It Felt Like a Hurricane Hit Montauk | The East Hampton Star

Major coastal storm blew through town Monday

A sign of the times, or of things to come? Near-hurricane level winds, tides, and rain blasted the East End on Monday, leaving downtown Montauk with far more damage than any other place in Suffolk County. Geocell Material

It Felt Like a Hurricane Hit Montauk | The East Hampton Star

Many of the geotextile bags installed in the dunes by the Army Corps of Engineers about eight years ago lay exposed to the elements in the aftermath of the storm. It was “the worst I’ve seen it,” said East Hampton Town Supervisor Peter Van Scoyoc during Tuesday’s town board meeting.

“The waves were actually washing right up to hotels, right up the dune, the bank . . . I think, honestly, this is what we have come to expect more frequently,” he said. “These hundred-year storms, 500-year storms, you’re going to see more and more of them. That’s going to be one of the most challenging aspects of our coastal community — how do we balance coastal development with a need for those natural buffers? And our beaches — the beach itself is what really generates most of the economic energy and benefits to the town.”

The National Weather Service in Upton reported this week that Montauk received 2.5 inches of rain that day, the most of any hamlet or village in Suffolk County.

“It was a major coastal storm,” James Tomasini, a meteorologist based in Upton, said on Tuesday in reporting East End rainfall totals. Southold received 1.96 inches, Hampton Bays 1.9 inches, Orient Point 1.8 inches, Shinnecock Hills 1.8 inches, Gabreski Airport in Westhampton Beach 1.46 inches, and East Hampton 1.4 inches.

East Moriches and Southold weather observers reported the highest wind gusts in the county at 55 miles per hour, Mr. Tomasini said. Napeague registered 53 m.p.h., Montauk 47 m.p.h.

But over at the Montauk Lighthouse, Joe Gaviola, the keeper there, said the highest gust he recorded was 70 miles per hour, to go with 28-foot swells in Block Island Sound. To put that in perspective, Category 1-level hurricane winds start at 74 m.p.h.

“The rain was absolutely sideways, the winds hit almost hurricane force,” Mr.

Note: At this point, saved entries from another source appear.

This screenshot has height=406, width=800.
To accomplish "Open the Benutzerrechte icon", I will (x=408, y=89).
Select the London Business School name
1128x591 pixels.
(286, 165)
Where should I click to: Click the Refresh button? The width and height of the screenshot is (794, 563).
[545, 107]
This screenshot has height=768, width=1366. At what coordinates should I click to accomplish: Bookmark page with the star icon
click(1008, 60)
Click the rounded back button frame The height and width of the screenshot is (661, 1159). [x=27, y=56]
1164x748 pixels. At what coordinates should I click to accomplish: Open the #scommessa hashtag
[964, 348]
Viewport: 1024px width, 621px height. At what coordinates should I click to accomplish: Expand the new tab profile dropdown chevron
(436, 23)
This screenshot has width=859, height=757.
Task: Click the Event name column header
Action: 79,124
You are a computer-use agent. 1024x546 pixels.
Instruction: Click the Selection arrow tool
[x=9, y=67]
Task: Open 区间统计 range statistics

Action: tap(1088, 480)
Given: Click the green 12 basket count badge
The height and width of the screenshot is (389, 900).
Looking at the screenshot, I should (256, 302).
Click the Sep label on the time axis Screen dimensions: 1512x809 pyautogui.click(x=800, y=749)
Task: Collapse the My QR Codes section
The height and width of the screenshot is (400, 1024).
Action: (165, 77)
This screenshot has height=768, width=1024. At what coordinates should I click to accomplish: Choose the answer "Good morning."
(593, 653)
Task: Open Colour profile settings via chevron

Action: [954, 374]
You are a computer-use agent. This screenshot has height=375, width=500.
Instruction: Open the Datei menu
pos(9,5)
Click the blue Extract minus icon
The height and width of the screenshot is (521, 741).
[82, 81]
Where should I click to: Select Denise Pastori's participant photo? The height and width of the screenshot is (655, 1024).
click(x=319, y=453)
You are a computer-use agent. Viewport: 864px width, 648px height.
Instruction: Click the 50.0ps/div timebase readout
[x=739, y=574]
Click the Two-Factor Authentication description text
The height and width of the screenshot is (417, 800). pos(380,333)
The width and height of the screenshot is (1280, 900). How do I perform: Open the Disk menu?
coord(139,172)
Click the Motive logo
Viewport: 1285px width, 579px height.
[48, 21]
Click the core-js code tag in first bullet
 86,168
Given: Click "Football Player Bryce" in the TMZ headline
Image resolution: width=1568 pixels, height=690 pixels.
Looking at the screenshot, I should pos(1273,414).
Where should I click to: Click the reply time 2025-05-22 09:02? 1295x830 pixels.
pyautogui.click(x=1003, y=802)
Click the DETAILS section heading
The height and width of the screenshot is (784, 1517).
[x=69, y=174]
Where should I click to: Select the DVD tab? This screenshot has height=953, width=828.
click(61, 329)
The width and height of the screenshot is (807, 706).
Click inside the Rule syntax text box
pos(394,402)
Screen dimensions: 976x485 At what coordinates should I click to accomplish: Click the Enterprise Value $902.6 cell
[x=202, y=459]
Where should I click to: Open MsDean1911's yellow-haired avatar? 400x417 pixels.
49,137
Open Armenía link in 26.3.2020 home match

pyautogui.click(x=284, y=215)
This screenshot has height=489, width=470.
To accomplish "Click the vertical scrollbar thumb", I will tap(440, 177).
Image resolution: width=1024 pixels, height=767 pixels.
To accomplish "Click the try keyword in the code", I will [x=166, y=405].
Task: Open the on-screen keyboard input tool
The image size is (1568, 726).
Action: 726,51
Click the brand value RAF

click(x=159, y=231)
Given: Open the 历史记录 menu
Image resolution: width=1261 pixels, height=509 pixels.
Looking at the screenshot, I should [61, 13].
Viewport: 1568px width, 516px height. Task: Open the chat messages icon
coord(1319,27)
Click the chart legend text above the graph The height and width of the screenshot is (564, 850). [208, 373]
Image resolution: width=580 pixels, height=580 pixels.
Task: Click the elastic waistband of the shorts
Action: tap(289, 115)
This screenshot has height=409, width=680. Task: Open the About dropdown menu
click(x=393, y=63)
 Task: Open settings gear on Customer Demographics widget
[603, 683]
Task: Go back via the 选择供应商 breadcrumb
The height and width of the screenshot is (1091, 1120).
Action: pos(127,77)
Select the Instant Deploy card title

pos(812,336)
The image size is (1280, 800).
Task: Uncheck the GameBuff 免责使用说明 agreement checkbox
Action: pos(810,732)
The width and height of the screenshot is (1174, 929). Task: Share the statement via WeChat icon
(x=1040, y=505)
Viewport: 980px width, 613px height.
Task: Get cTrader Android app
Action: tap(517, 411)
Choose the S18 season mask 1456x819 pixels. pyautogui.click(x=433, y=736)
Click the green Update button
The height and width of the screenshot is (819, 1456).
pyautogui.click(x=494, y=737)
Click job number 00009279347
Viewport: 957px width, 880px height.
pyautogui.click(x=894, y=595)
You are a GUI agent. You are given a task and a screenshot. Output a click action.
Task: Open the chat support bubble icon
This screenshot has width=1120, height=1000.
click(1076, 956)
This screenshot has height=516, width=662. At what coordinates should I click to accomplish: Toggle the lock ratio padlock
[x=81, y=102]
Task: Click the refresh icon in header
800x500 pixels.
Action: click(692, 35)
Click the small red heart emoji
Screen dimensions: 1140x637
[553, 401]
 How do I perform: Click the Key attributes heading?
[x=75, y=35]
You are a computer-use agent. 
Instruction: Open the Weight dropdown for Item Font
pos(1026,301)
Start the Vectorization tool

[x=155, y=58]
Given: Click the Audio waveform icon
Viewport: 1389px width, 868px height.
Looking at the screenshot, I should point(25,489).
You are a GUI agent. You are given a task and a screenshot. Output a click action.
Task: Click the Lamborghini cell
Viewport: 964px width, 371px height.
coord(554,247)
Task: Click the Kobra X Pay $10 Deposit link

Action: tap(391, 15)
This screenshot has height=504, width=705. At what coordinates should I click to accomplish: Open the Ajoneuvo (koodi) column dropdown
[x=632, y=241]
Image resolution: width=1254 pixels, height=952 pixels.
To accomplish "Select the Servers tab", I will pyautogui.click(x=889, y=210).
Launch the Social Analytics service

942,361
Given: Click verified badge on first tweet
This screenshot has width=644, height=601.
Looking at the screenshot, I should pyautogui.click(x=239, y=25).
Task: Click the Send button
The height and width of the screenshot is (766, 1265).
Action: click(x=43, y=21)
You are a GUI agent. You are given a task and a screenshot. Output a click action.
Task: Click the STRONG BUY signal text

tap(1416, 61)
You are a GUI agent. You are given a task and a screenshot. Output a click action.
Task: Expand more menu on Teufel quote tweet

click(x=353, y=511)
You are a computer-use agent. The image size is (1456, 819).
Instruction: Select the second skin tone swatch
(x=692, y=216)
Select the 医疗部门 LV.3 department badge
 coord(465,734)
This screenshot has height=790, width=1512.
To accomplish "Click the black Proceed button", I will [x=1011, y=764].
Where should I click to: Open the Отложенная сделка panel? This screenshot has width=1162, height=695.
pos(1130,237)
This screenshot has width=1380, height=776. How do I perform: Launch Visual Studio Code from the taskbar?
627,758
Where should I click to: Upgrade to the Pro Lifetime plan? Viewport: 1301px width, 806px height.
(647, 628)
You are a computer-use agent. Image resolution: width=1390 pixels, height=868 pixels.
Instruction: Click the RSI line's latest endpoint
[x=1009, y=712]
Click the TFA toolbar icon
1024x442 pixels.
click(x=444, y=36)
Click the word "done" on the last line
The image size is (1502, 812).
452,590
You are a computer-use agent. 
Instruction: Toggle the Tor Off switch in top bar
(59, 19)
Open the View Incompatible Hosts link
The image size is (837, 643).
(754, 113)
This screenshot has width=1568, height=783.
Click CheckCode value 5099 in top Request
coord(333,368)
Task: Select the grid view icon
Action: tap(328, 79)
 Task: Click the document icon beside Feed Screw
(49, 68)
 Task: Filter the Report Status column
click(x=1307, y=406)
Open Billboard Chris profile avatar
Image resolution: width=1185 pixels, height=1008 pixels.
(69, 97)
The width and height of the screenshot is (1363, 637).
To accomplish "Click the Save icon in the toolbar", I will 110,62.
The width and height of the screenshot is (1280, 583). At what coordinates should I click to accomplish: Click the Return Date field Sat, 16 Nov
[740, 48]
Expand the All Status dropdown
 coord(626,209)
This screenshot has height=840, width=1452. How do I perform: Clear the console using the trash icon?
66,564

Gaviola said by phone on Tuesday. “What was upsetting to me was when I saw the wind was going to be south-southeast, I knew the beaches were going to be scoured. It’s unusual wind for this time of year from that direction.”

Fortunately, he said, the Lighthouse’s new stone revetment withstood the storm, working exactly as was intended. “We’re thankful that we have it. The amazing armoring didn’t blink one bit,” he said, “but it also tugs at me knowing the beaches took such a beating.”

Elsewhere in town, photographs of the new water-drainage channels alongside Stephen Hand’s Path suggest that that project is also fulfilling its intended purpose, with significantly less flooding than past storms caused at the road’s intersection with Route 114.

The winds and rain were so strong that power was lost at the East Hampton Airport. LTV’s public access channels went down, too, from Monday afternoon through Tuesday morning.

East Hampton Village closed Main Beach and Wiborg’s Beach out of safety concerns after rough surf knocked out about 400 feet of snow fencing, washing debris and sand into the parking lots.

All things considered, said David Collins, the village’s superintendent of public works, “We did great. We’ve been doing a lot of storm-drain maintenance, and I checked all the problem spots. We really did very well, considering how much water we had. It was nice to not have to deal with anything major.”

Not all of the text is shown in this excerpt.